The task
Every entry below should come back unchanged, except that the pictures are dropped.

Data for review

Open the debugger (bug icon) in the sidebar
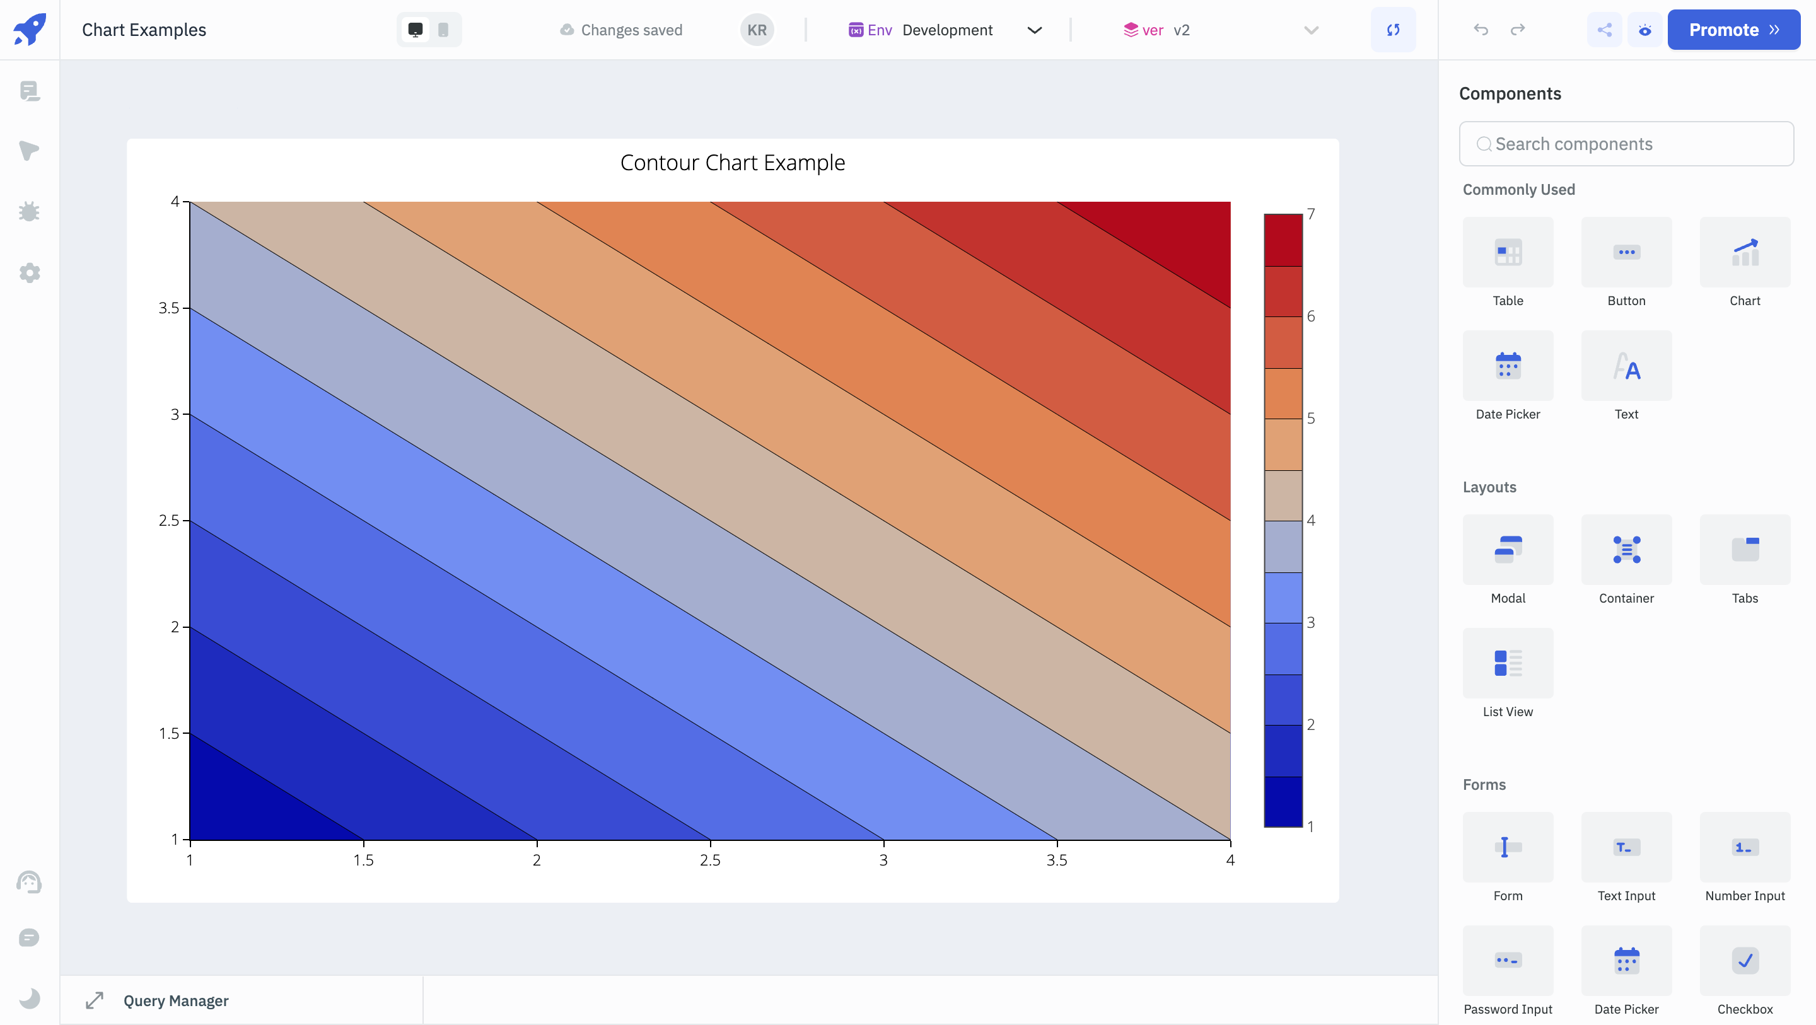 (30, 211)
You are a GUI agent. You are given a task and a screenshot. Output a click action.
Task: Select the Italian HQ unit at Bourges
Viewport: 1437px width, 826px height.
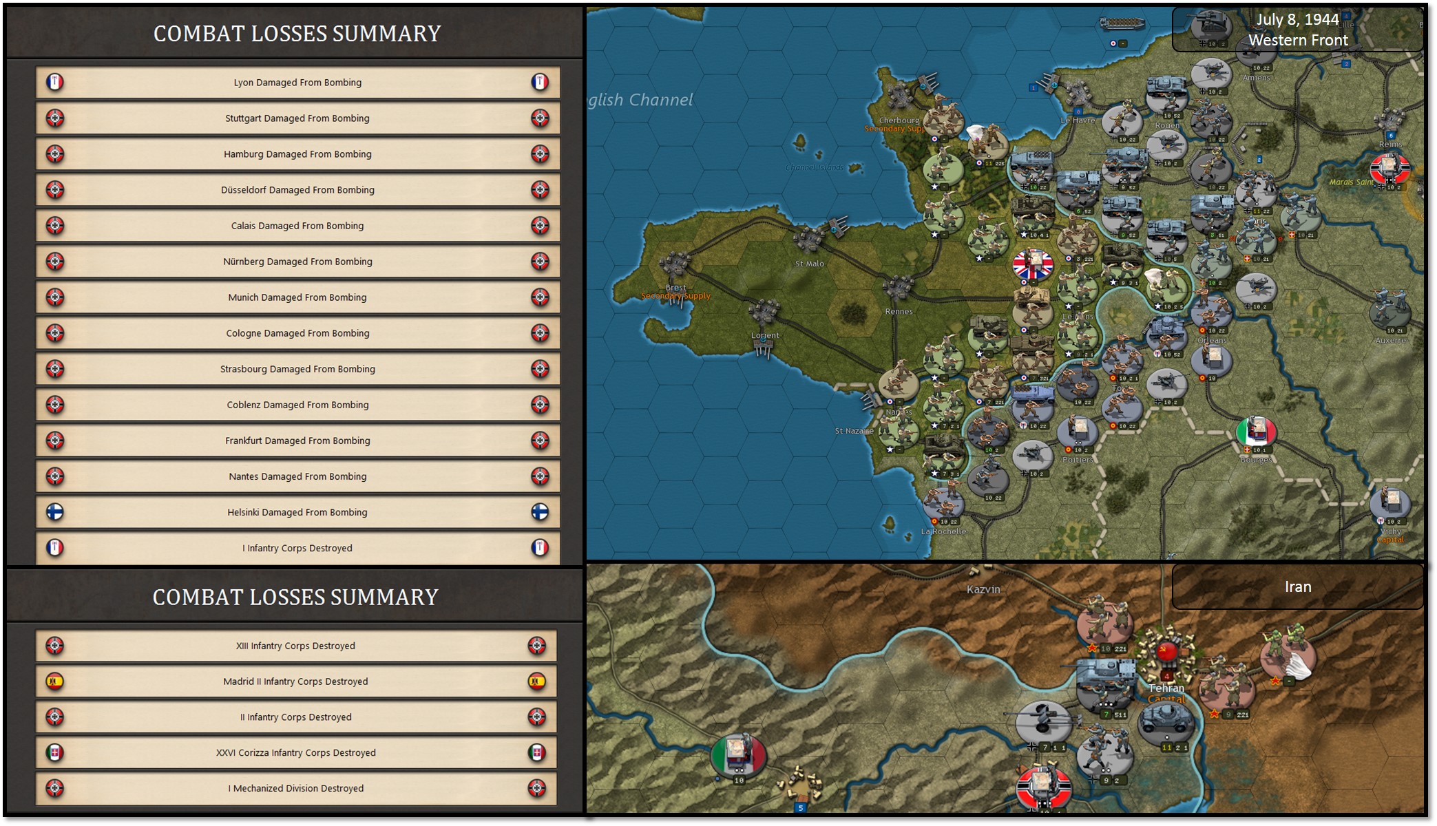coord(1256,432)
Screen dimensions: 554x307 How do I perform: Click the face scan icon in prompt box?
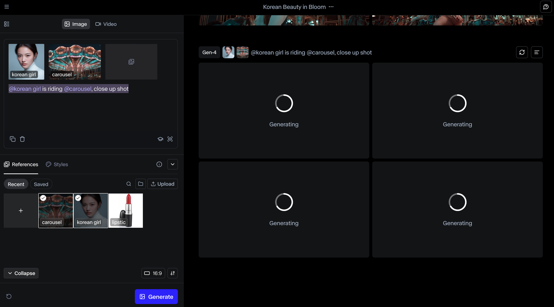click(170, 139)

Expected answer
Open the debugger (bug icon) in the sidebar
 (30, 211)
You are a GUI agent. You are given a task and a screenshot. Output a click action.
Task: Select the Italian HQ unit at Bourges
Viewport: 1437px width, 826px height.
coord(1256,432)
Screen dimensions: 554x307 How do I perform: Click the face scan icon in prompt box?
click(170, 139)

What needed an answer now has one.